[ntp:hackers] What to do when the offset is WAYTOOBIG

David L. Mills mills at udel.edu
Thu Apr 19 10:59:18 PDT 2007


There are two separable issue to consider here, the clock selection 
algorithm and the panic threshold.

The clock selection algorithm was designed only after considerable 
discusion, both in the commercial community (DEC) and in the computer 
science theory community. As has been noted, it is based from the model 
described in Keith Marzullo's dissertation and discussions at the 
Dagstuhl Conference in southern Germany. I say this to emphasize this 
model has been extensively vetted by a bunch of guys I trust.

The absolute bedrock method in the design is to find the best majority 
subset of clocks that agree within some interval based on delay. There 
is strong theoretical and practical evidence that the true UTC is 
somewhere in the middle of what I call the intersection interval 
developed by the algorithm. In my example, the conditions are the same 
before the clock is set at 1200 and after the clock has been set 
manually. The three 1200 clocks remain the truechimers and the two 1300 
clocks remain the falsetickers. The fact the falsetickers are sbove or 
below the panic threshold is not significant. The only time the panic 
threshold is important is at the time the clock is to be set.

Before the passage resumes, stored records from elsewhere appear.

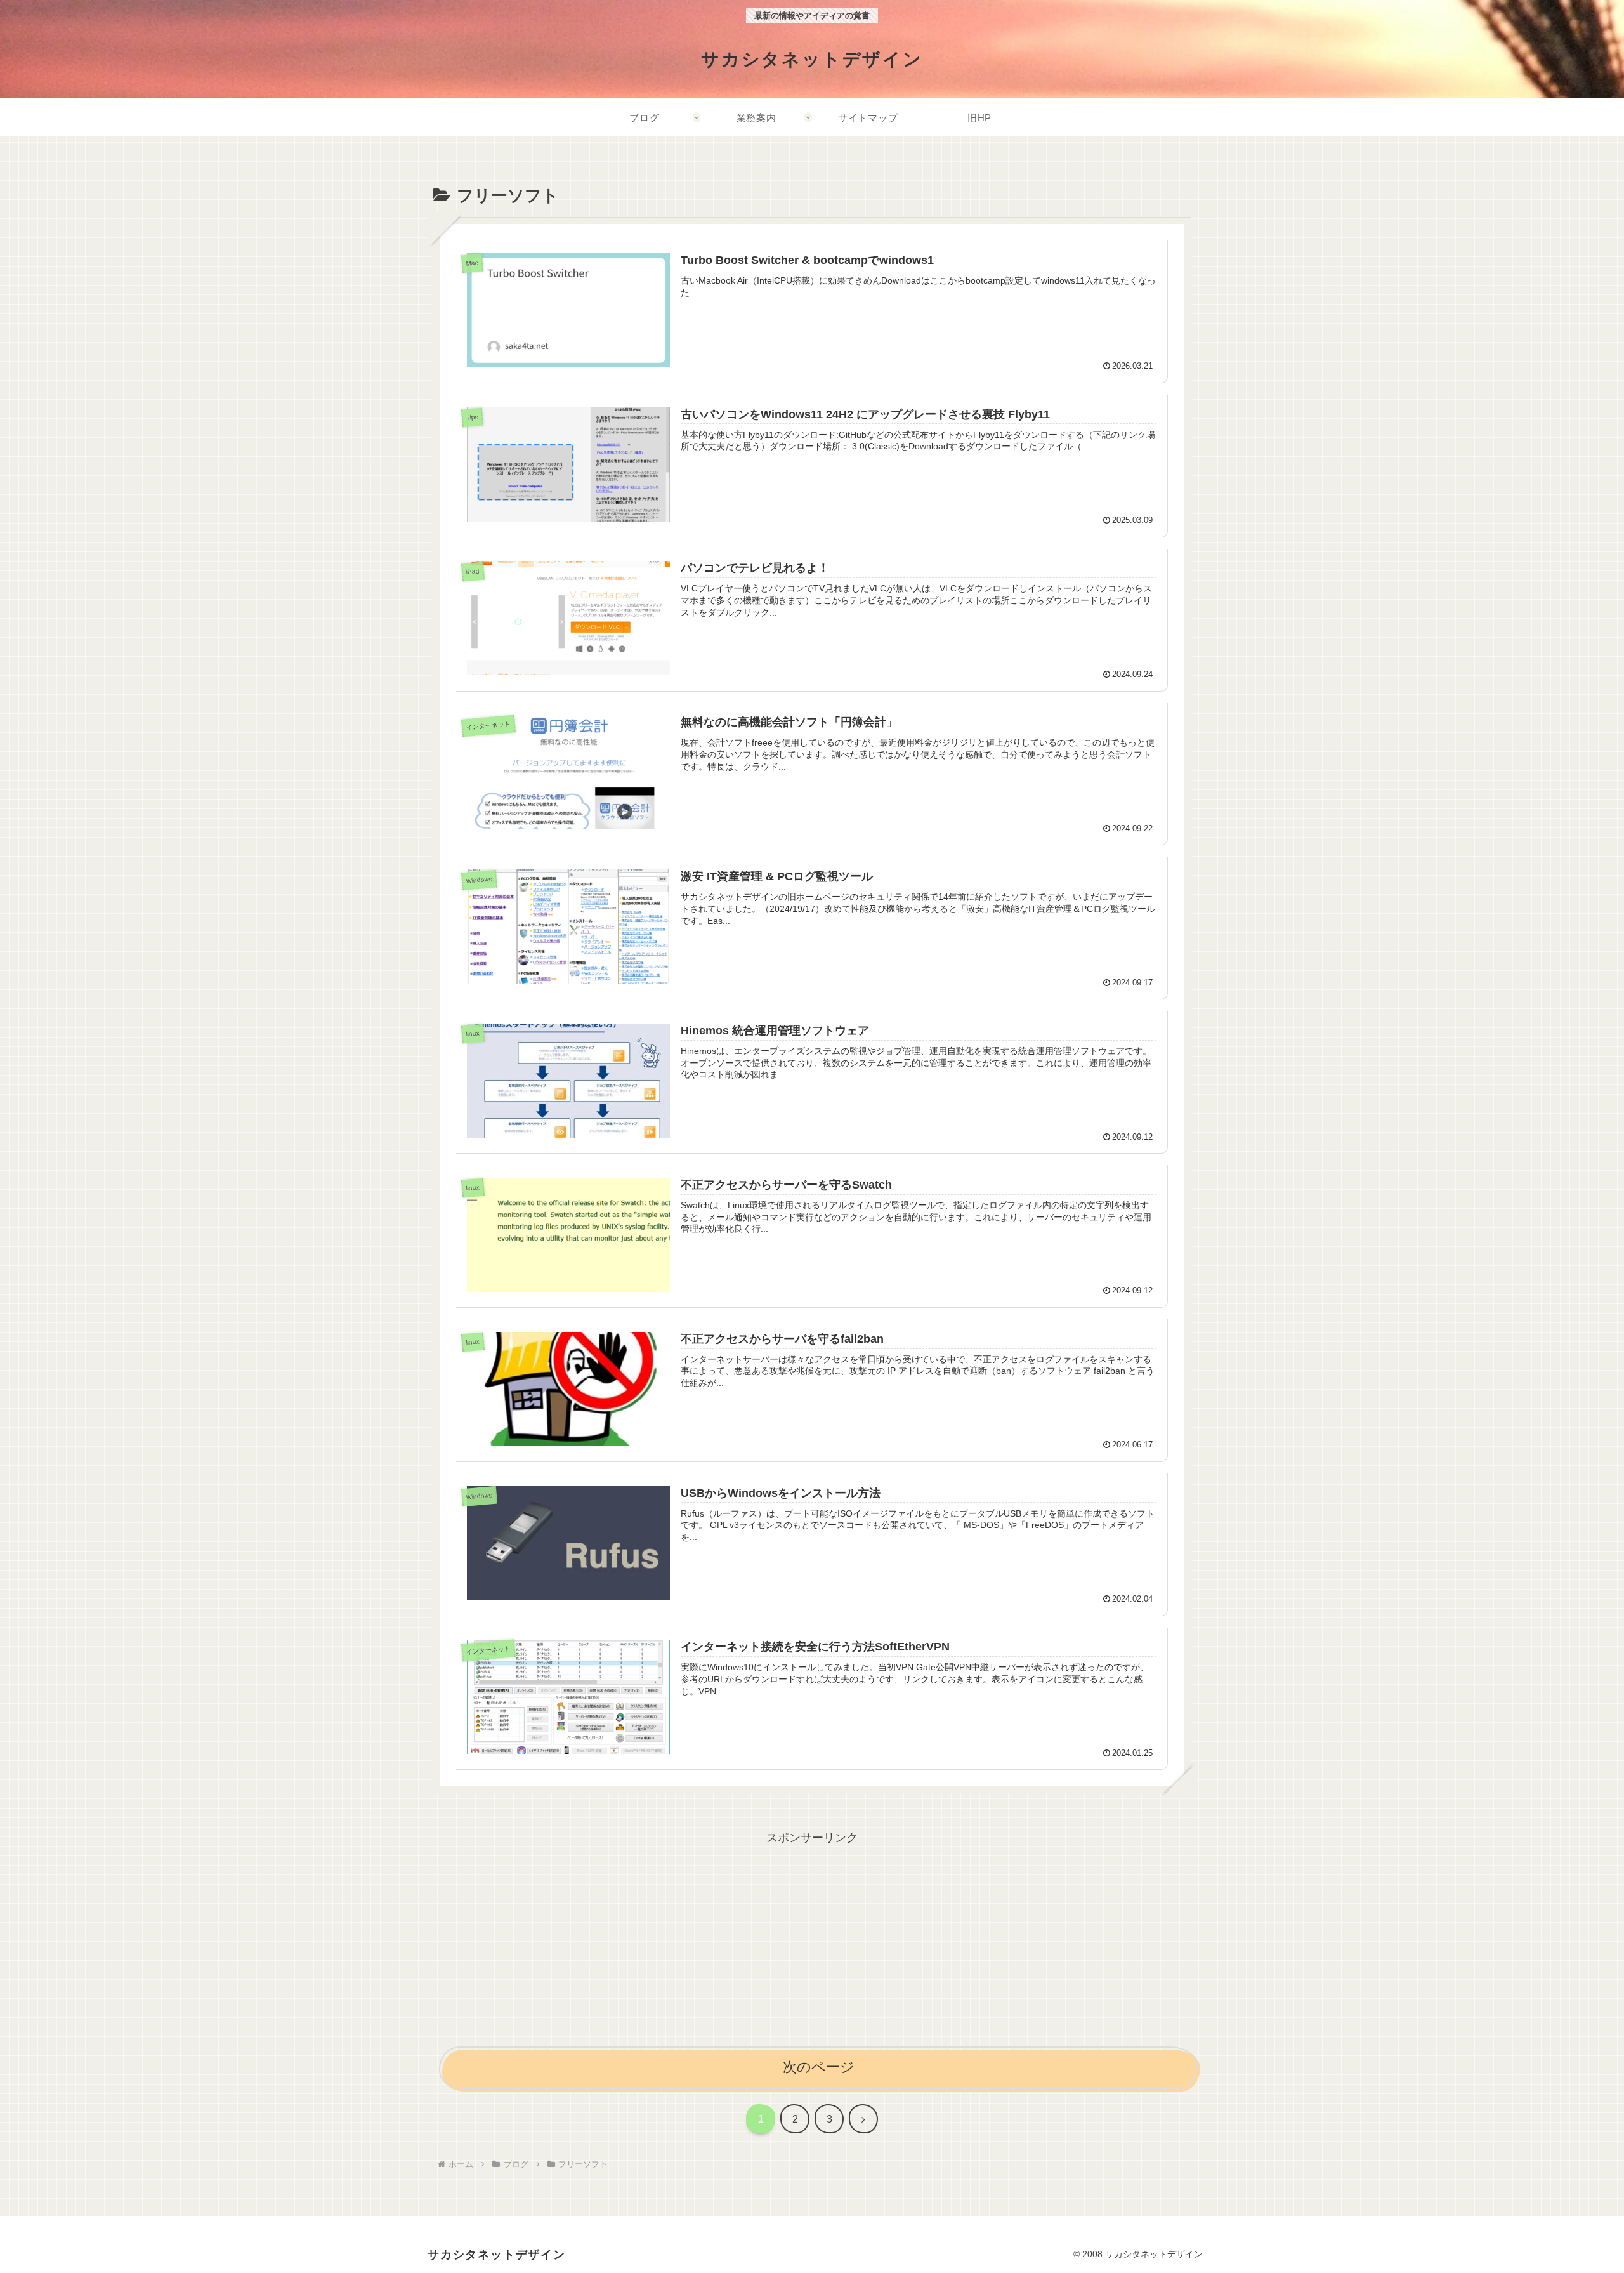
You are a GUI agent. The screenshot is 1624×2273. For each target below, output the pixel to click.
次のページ (819, 2067)
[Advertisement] (812, 1937)
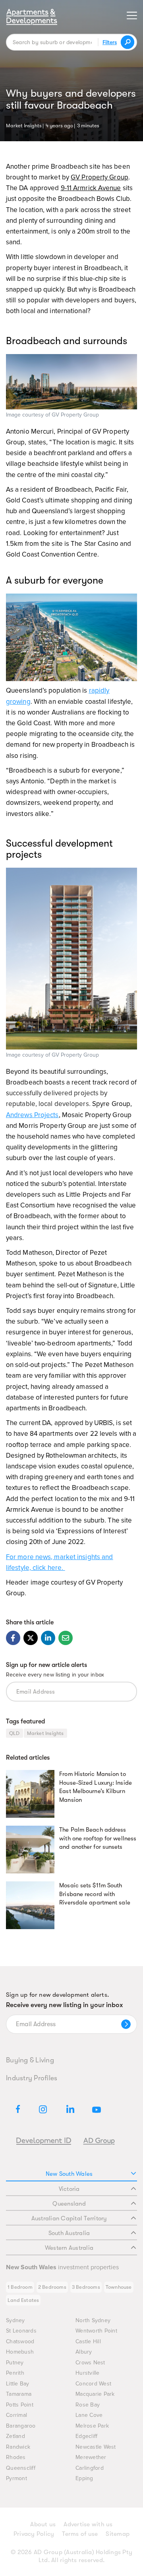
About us (43, 2524)
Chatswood (20, 2341)
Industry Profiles (31, 2078)
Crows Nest (90, 2362)
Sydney (15, 2320)
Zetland (15, 2436)
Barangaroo (21, 2425)
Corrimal (16, 2415)
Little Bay (17, 2383)
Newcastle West (95, 2447)
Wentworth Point (96, 2330)
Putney (15, 2362)
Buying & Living (30, 2060)
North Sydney (92, 2320)
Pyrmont (16, 2478)
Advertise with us (88, 2524)
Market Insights (24, 125)
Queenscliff (20, 2468)
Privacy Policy (34, 2533)
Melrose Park (92, 2425)
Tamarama (18, 2394)
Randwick (18, 2447)
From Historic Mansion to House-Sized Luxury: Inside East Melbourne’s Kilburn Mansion (95, 1786)
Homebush (20, 2351)
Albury (83, 2351)
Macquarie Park (95, 2394)
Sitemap (117, 2533)
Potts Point (19, 2404)
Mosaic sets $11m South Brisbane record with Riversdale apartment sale (94, 1894)
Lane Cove (88, 2415)
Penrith (15, 2373)
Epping (84, 2478)
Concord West (93, 2383)
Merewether (90, 2457)
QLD (14, 1733)
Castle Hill (88, 2341)
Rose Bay (87, 2404)
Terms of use (80, 2533)
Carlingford (89, 2468)
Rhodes (16, 2457)
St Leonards (21, 2330)
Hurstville (87, 2373)
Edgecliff (86, 2436)
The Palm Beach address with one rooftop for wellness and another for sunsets (97, 1838)
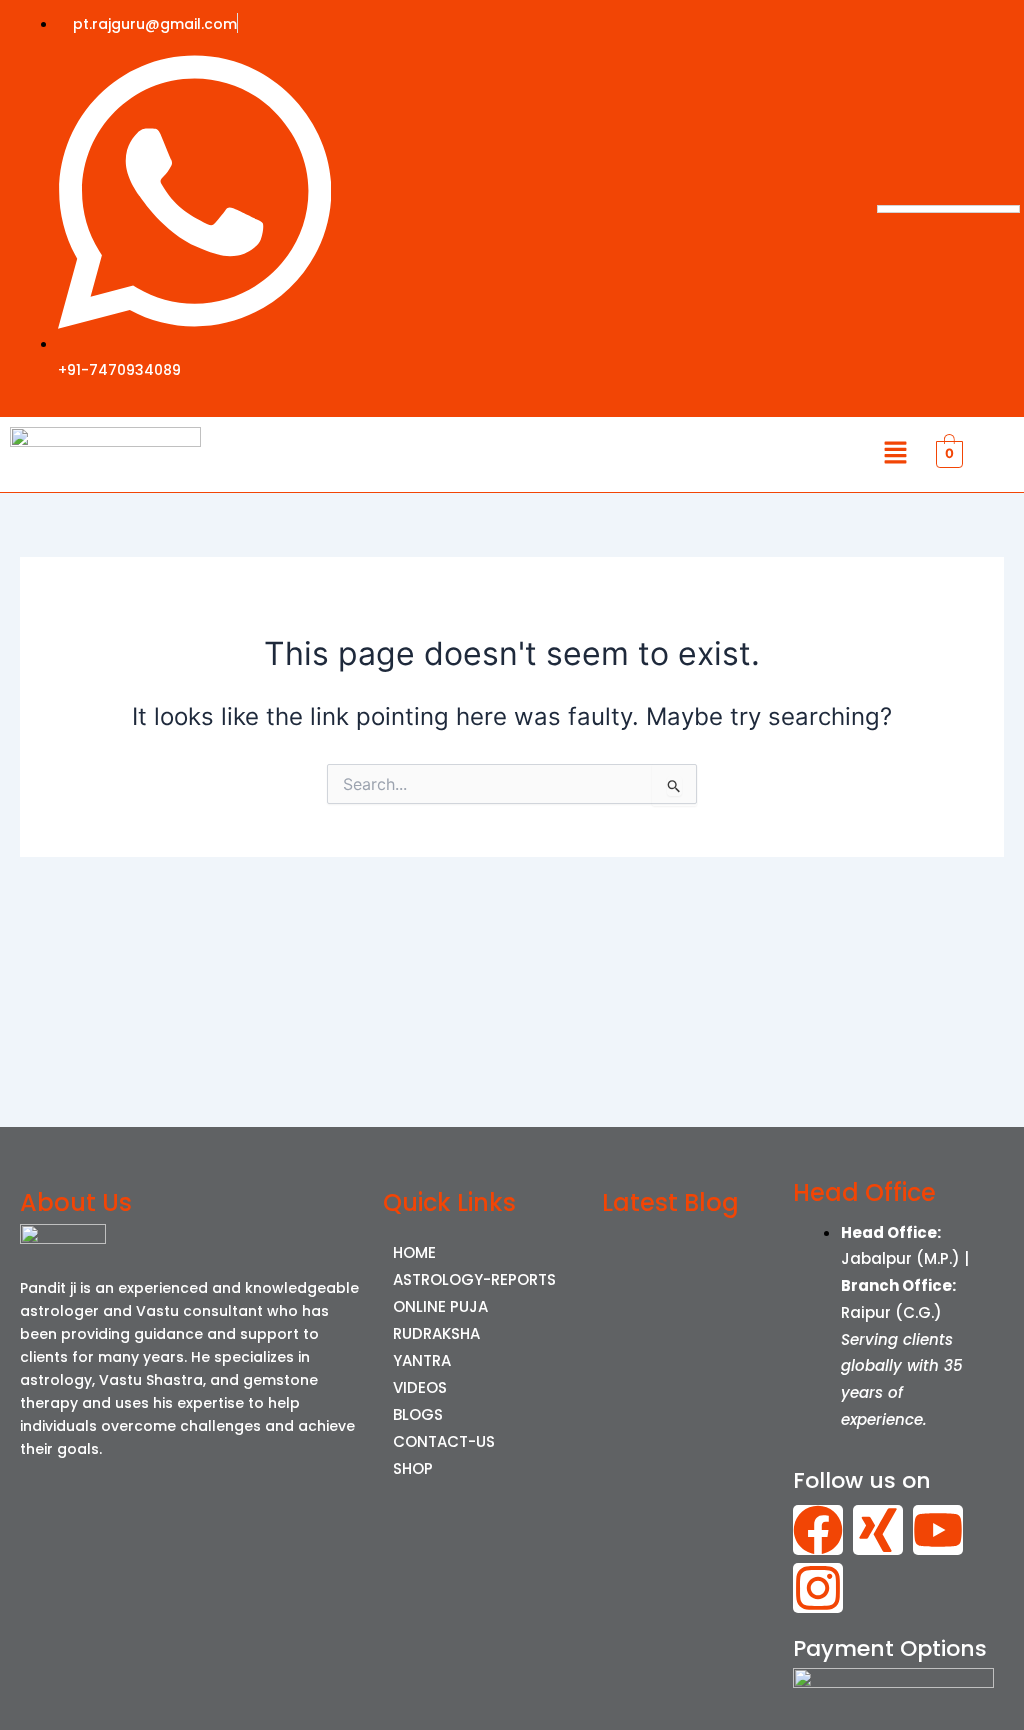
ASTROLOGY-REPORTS (474, 1279)
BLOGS (418, 1414)
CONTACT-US (444, 1441)
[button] (895, 454)
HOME (414, 1252)
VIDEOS (420, 1387)
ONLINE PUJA (440, 1306)
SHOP (413, 1468)
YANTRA (422, 1360)
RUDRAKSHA (436, 1333)
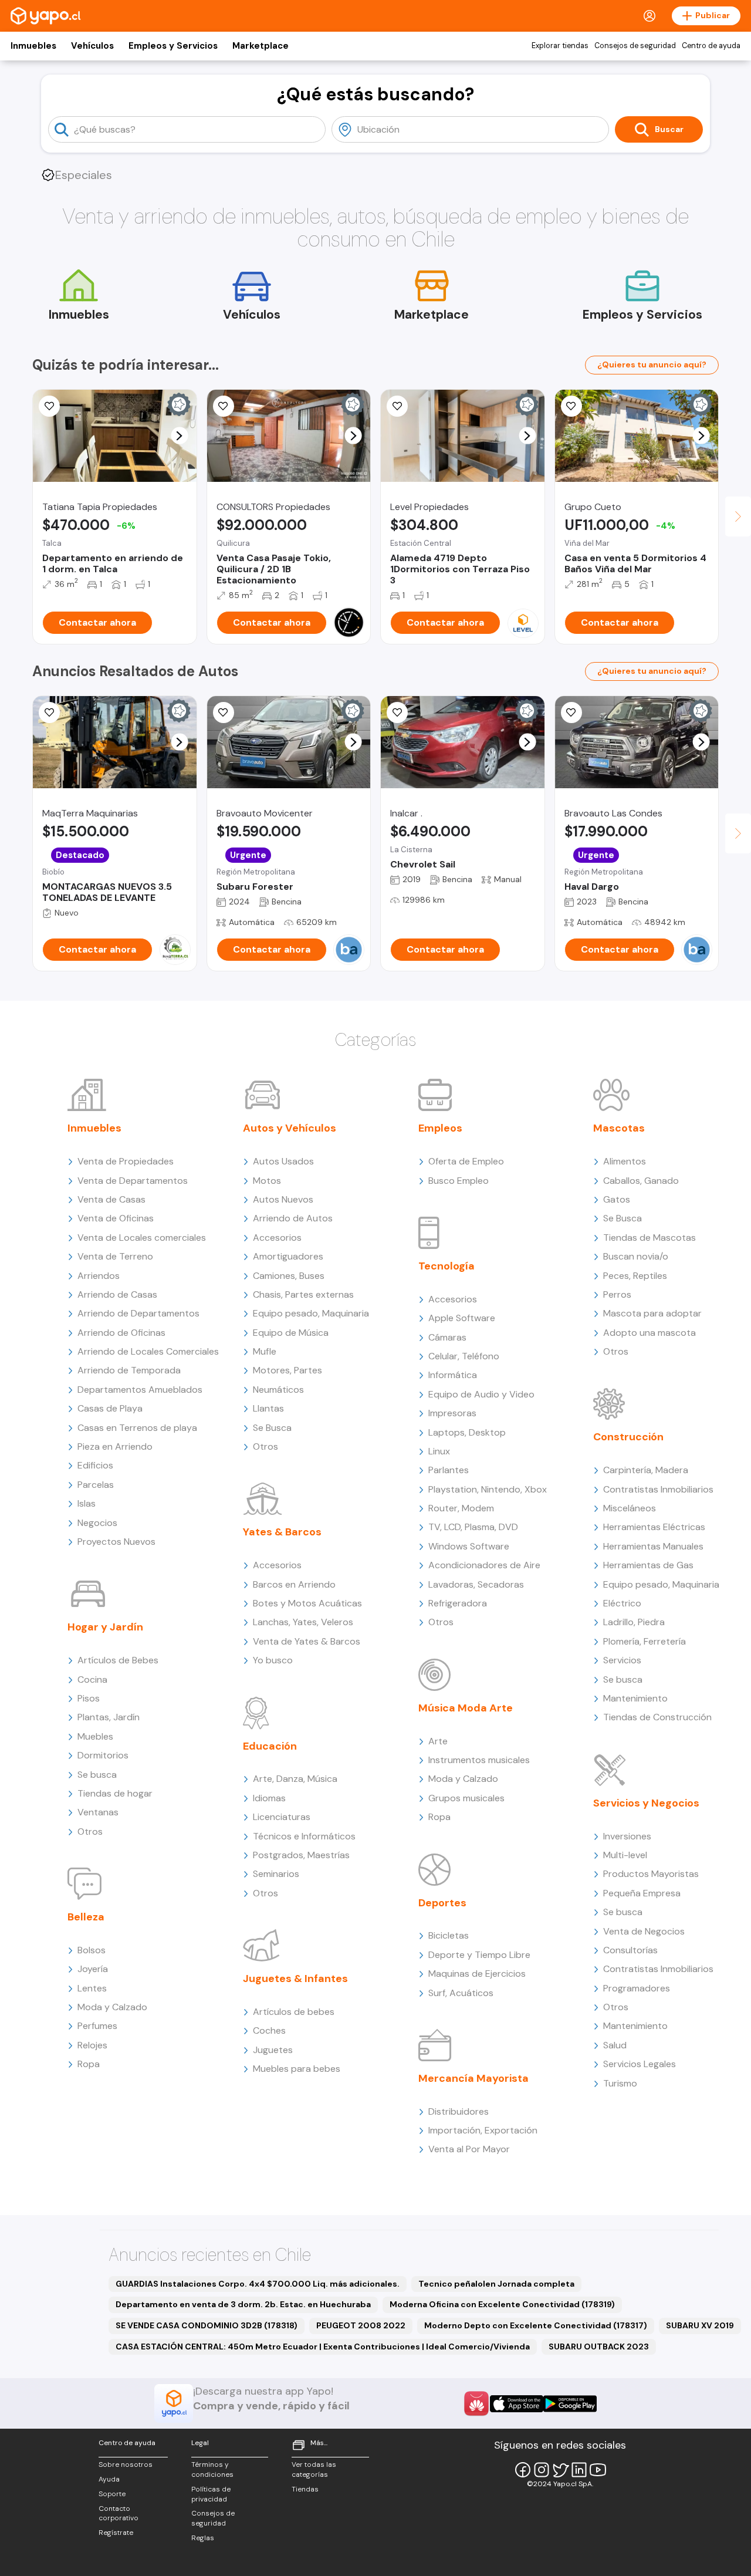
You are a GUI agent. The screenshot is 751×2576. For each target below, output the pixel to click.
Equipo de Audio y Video (481, 1394)
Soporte (112, 2494)
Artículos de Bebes (117, 1660)
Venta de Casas (111, 1199)
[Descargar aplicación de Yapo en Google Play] (570, 2403)
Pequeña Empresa (642, 1893)
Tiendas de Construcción (657, 1717)
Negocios (97, 1523)
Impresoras (452, 1413)
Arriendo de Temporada (129, 1370)
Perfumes (97, 2026)
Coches (269, 2030)
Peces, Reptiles (635, 1276)
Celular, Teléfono (463, 1356)
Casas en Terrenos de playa (137, 1428)
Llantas (268, 1408)
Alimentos (624, 1161)
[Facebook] (522, 2469)
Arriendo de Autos (293, 1218)
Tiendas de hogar (115, 1793)
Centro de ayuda (711, 45)
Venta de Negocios (644, 1931)
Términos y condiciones (212, 2469)
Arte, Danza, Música (295, 1779)
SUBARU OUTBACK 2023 (599, 2346)
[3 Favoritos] (49, 406)
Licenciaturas (281, 1817)
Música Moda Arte (465, 1708)
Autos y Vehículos (289, 1128)
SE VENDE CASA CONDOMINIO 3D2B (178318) (206, 2325)
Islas (86, 1503)
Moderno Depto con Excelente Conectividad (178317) (535, 2325)
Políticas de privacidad (211, 2494)
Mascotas (619, 1128)
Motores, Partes (287, 1370)
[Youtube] (597, 2469)
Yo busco (273, 1660)
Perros (617, 1294)
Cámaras (447, 1337)
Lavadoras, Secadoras (476, 1584)
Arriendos (98, 1276)
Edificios (95, 1465)
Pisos (88, 1698)
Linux (439, 1451)
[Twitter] (560, 2469)
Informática (452, 1375)
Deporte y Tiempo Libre (479, 1955)
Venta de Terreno (115, 1256)
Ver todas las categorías (314, 2469)
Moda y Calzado (112, 2007)
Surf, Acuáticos (460, 1993)
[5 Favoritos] (397, 406)
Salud (615, 2045)
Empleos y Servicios (173, 46)
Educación (270, 1746)
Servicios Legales (639, 2064)
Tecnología (446, 1266)
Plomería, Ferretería (644, 1641)
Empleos (440, 1128)
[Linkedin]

Notwithstanding the above, the important issue is whether to step the 
clock, wait for better times or call for (presumably) human 
intervention. I purposely chose a scenario where it was necessary to 
choose betwen two alternative cliques, the members of which were close 
together while the cliques themselves were far apart. It could be the 
nearest clique is within the panic threshold, but the selection 
algorithm considers that clique falseticker by the rules. Thus, the only 
thing remainin is whether to step to the truechimer clique or panic.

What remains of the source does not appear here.